Robin e Paul McLean em sua casa de 38 anos em Redhead. “O incêndio foi enorme.” Fotografia: Simone De Peak/The Guardian

O último grande incêndio que atingiu o subúrbio de Redhead ocorreu em 2013, como parte dos incêndios do “Outubro Vermelho” que destruíram mais de 200 casas em Nova Gales do Sul e ceifaram duas vidas.

Desta vez, o fogo se espalhou para a mata circundante, mas foi controlado ao longo da Redhead Road, de modo que nenhuma propriedade foi queimada. Outras áreas não tiveram tanta sorte.
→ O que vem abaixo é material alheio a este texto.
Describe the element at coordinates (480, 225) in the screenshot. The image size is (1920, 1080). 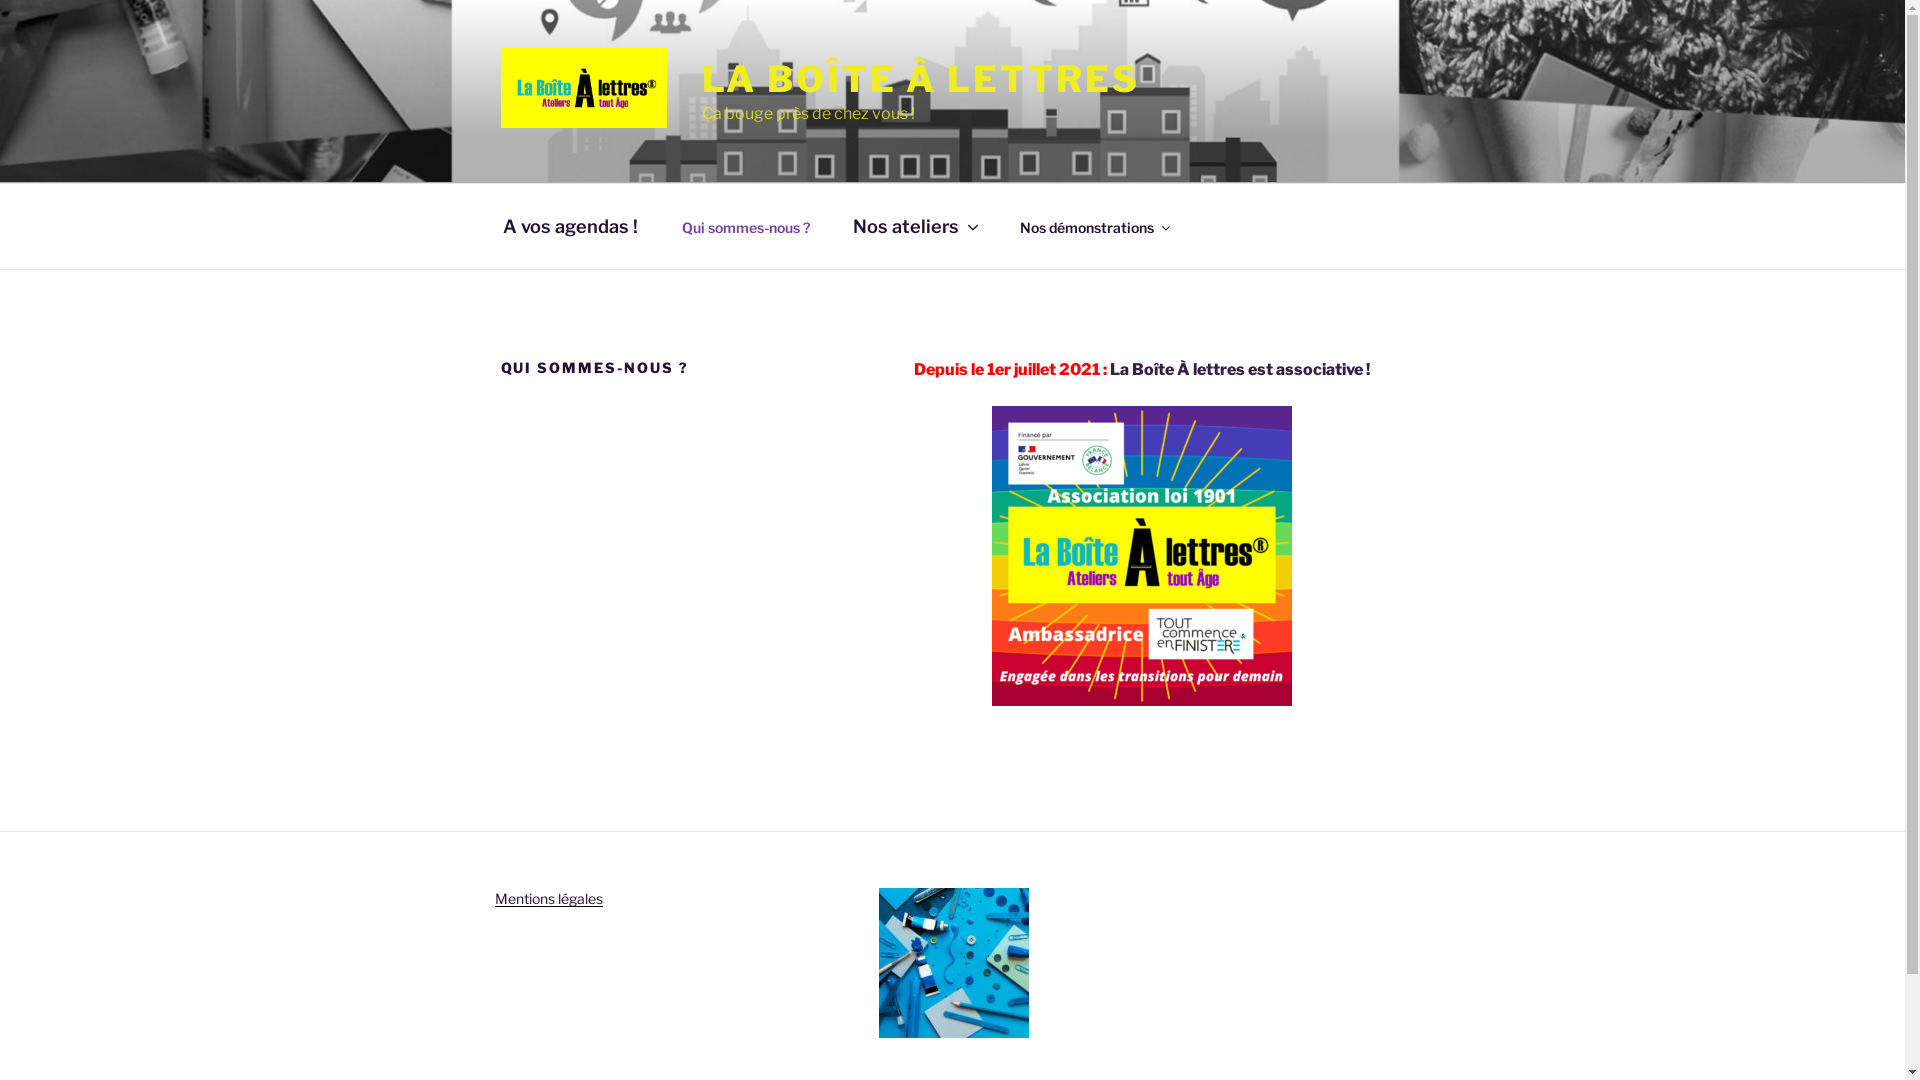
I see `'A vos agendas !'` at that location.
Desde o início de dezembro, os incêndios florestais em Koolewong e Bulahdelah, em Nova Gales do Sul, destruíram 20 casas, enquanto os incêndios provocados pelo vento em Dolphin Sands, no leste da Tasmânia, arrasaram 19 casas e danificaram dezenas de outras.

Dezenas de incêndios continuam a arder em ambos os estados, e um bombeiro dos Parques Nacionais e do Serviço de Vida Selvagem de NSW morreu enquanto combatia incêndios na costa norte. O primeiro-ministro de Nova Gales do Sul, Chris Minns, descreveu isso como um “início premonitório” para a temporada de incêndios florestais.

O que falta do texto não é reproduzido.